Learning to do learning by doing better

I’m a believer in learning by doing – both as a learner and as a teacher. As a learner I’ve largely been content to hack away at things in the belief and lived experience that I do figure something out eventually. I’m a bit more disciplined and intentional when I put on my teaching hat. There, I make a more mindful effort to design doing with the intent of nudging learners to do things I expect will impart the lessons I intend.

If learning by doing is a powerful strategy, shouldn’t we make an effort to develop that skill? What might happen if I bring more of my teaching strategies to my own learning by doing?

Let’s start with one learning by doing strategy. “See one, do one, teach one” is a strategy that’s long been effective in medical education. While typically deployed in the context of a broader curriculum where you can make assumptions about prerequisite knowledge and coaches to keep the learners in bounds and out of trouble, can I adapt it to my individual needs?

My hunch is that that “seeing” is the trickiest part in this equation. I’ve asserted that one of the fundamental problems of knowledge work is that it is largely invisible. What can we do to make it easier to see our own work?

Saved entries:

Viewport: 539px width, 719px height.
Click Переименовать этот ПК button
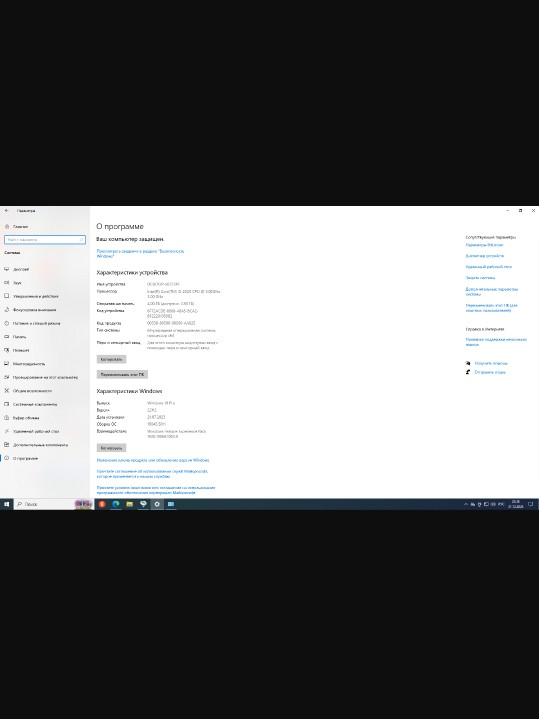(122, 374)
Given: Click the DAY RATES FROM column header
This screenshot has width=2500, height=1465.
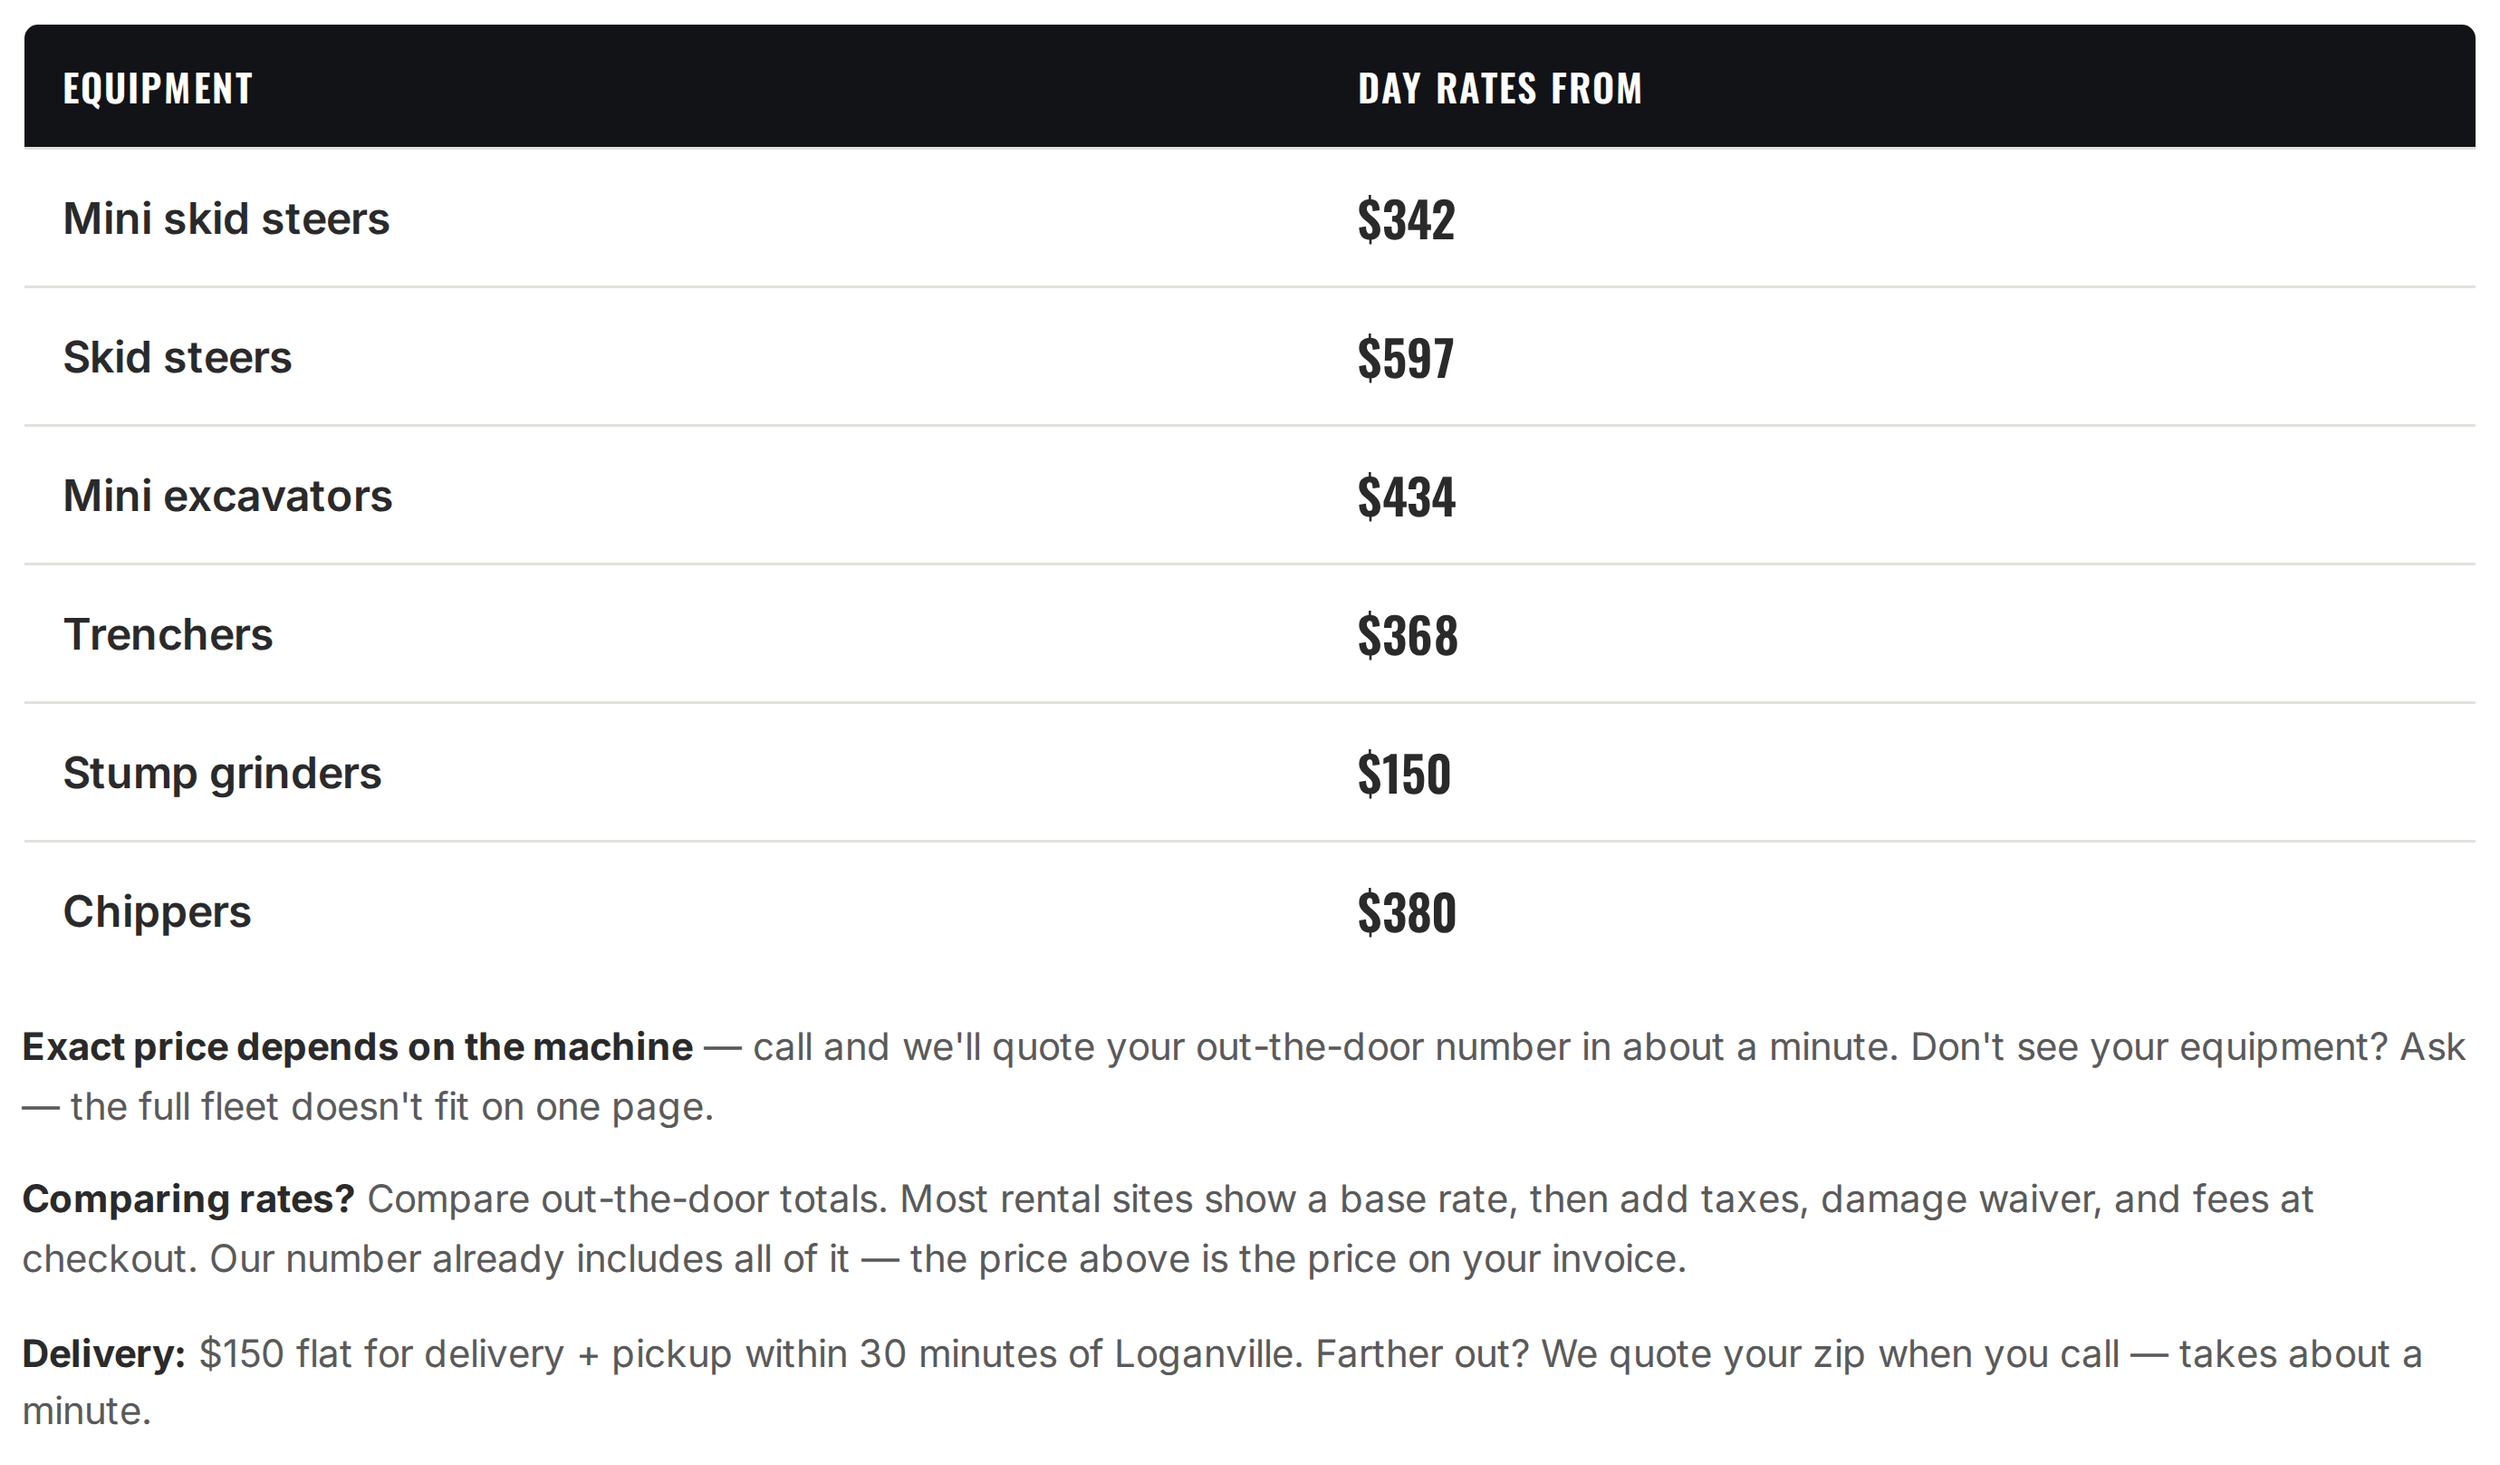Looking at the screenshot, I should pos(1499,88).
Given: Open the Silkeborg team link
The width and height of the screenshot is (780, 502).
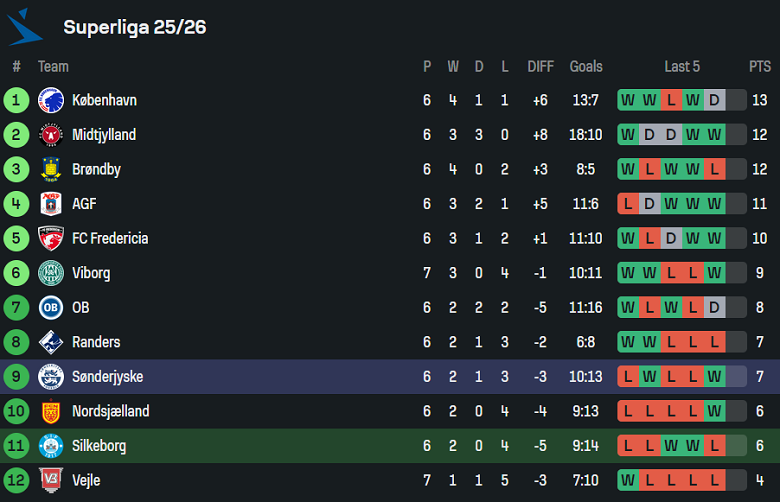Looking at the screenshot, I should pos(99,446).
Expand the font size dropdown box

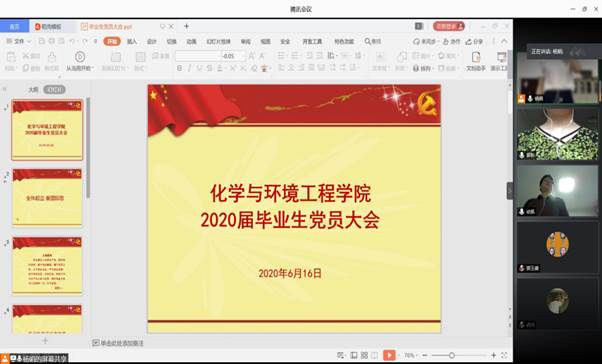pyautogui.click(x=233, y=56)
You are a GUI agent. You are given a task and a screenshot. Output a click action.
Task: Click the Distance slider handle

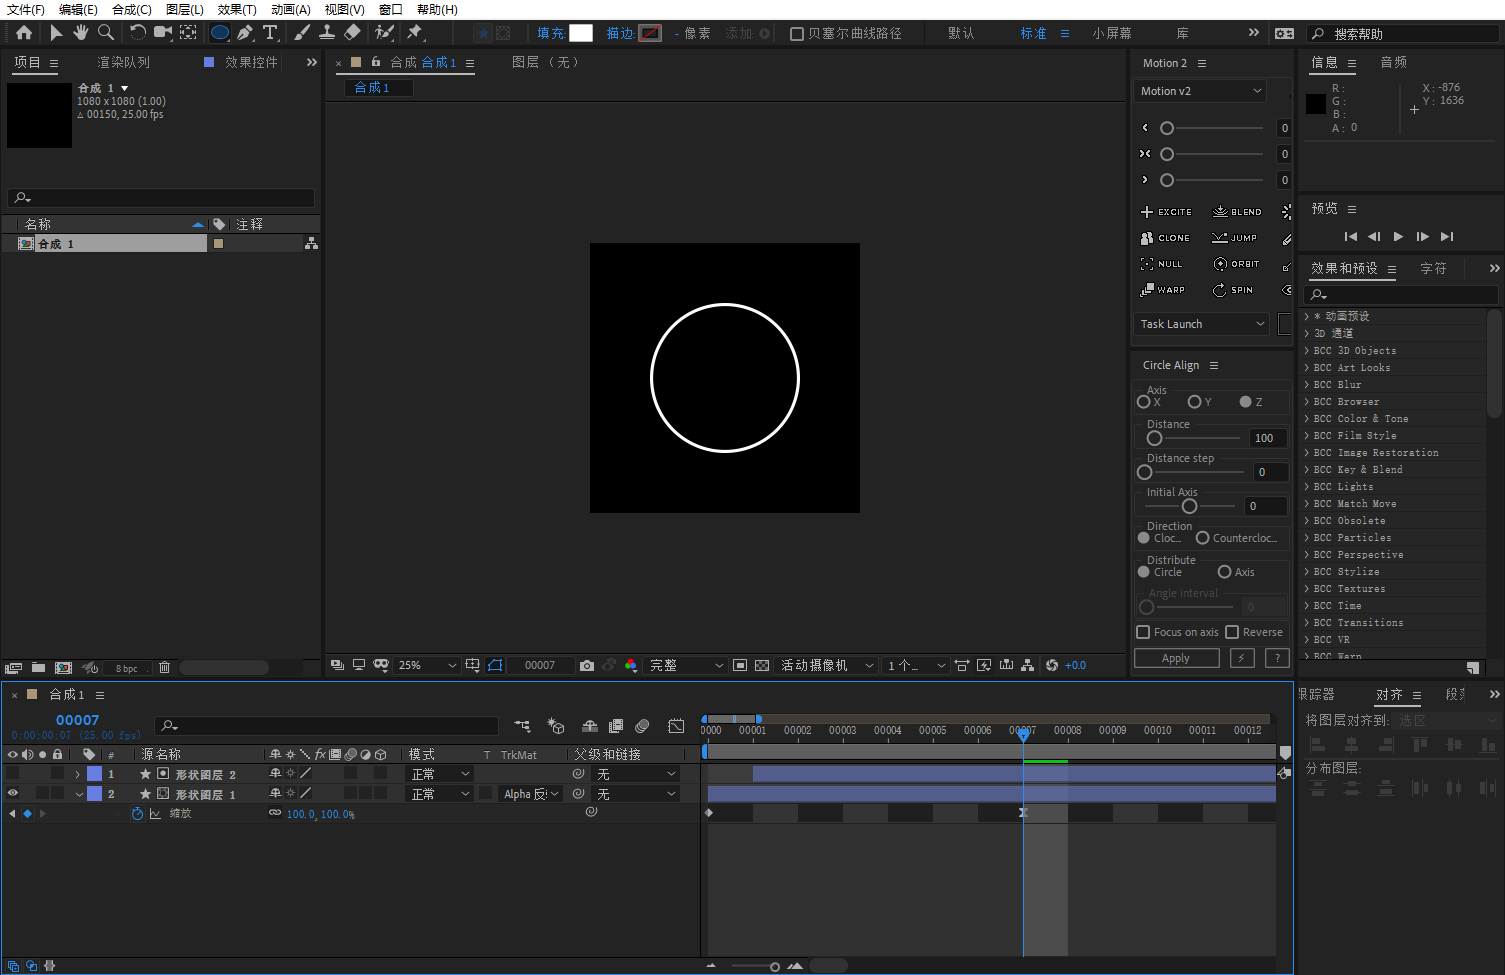point(1155,438)
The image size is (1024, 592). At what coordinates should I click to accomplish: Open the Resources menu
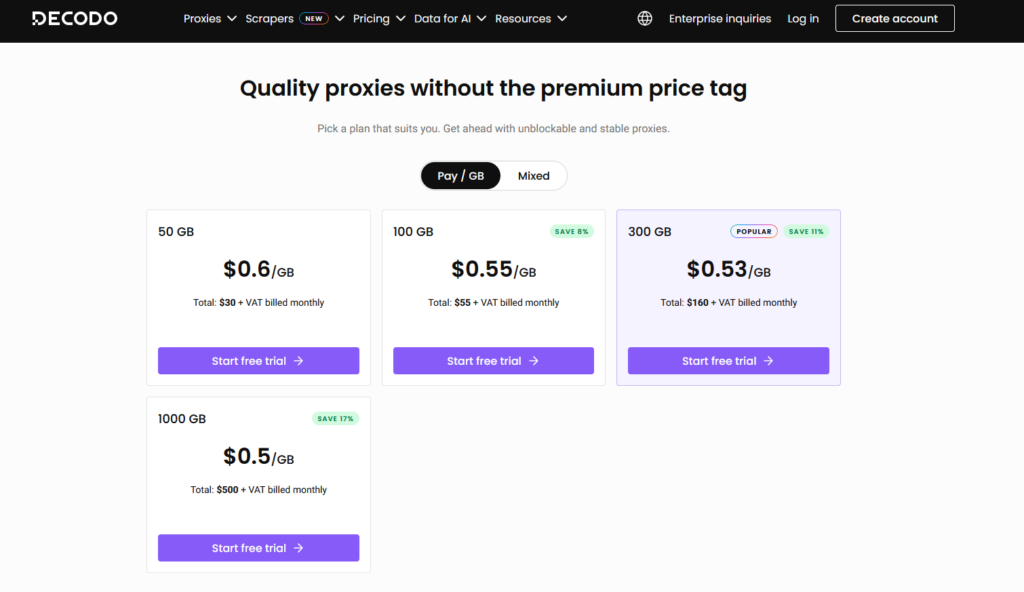(x=530, y=18)
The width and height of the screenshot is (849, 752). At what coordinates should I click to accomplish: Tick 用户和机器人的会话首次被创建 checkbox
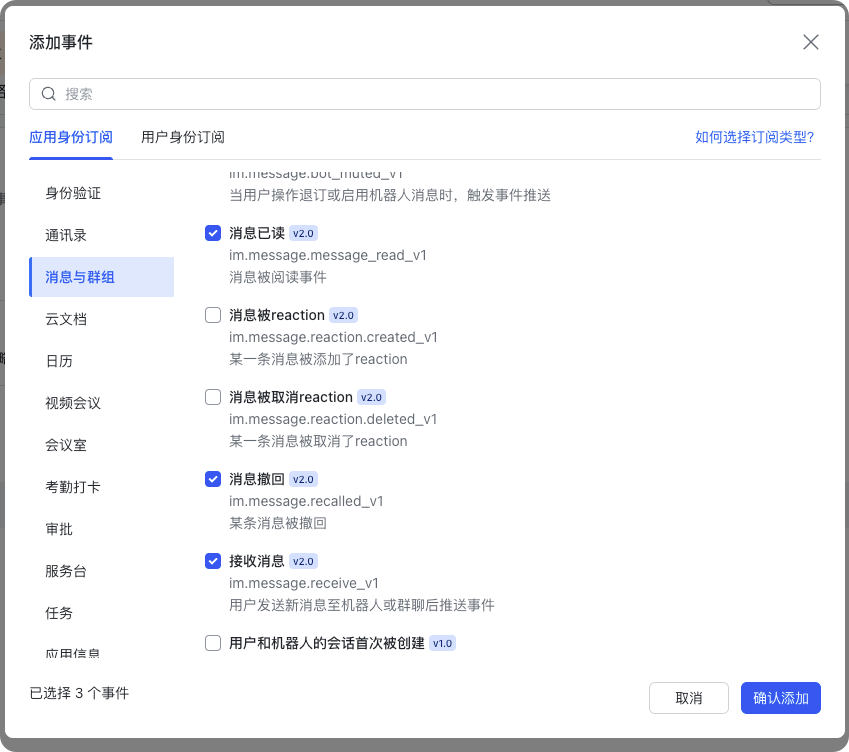(213, 643)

The problem: Continue the essay on learning by doing, picking up right after its final sentence.

Result of this task:
One prior element in making my work easier to see was to worry about the naming of things. Which helps at the later stages of knowledge work. How about earlier stages? I think this is the potential within the world of note-taking/note-making apps and environments.

Ideas are rarely so accommodating as to show up fully formed. Sometimes they arrive as a phrase or as a handful of words. Sometimes as a sentence or two. They’re often rude enough to intrude when I’m half asleep without a writing implement nearby. I’ve had to accept that many will escape before I can write them down. However, I have slowly gotten better at capturing a reasonable percentage before they disappear.

Way back when, I did much of this capturing by hand in notebooks. Now, I capture these evanescent items in Obsidian. I don’t generally know what I will do with an idea at that point. But, bits are cheap and better to have a record and decide to throw it away later than miss collecting a gem. (One of these days, I will have to do a piece on why I am suspicious of the notion of the collector’s fallacy).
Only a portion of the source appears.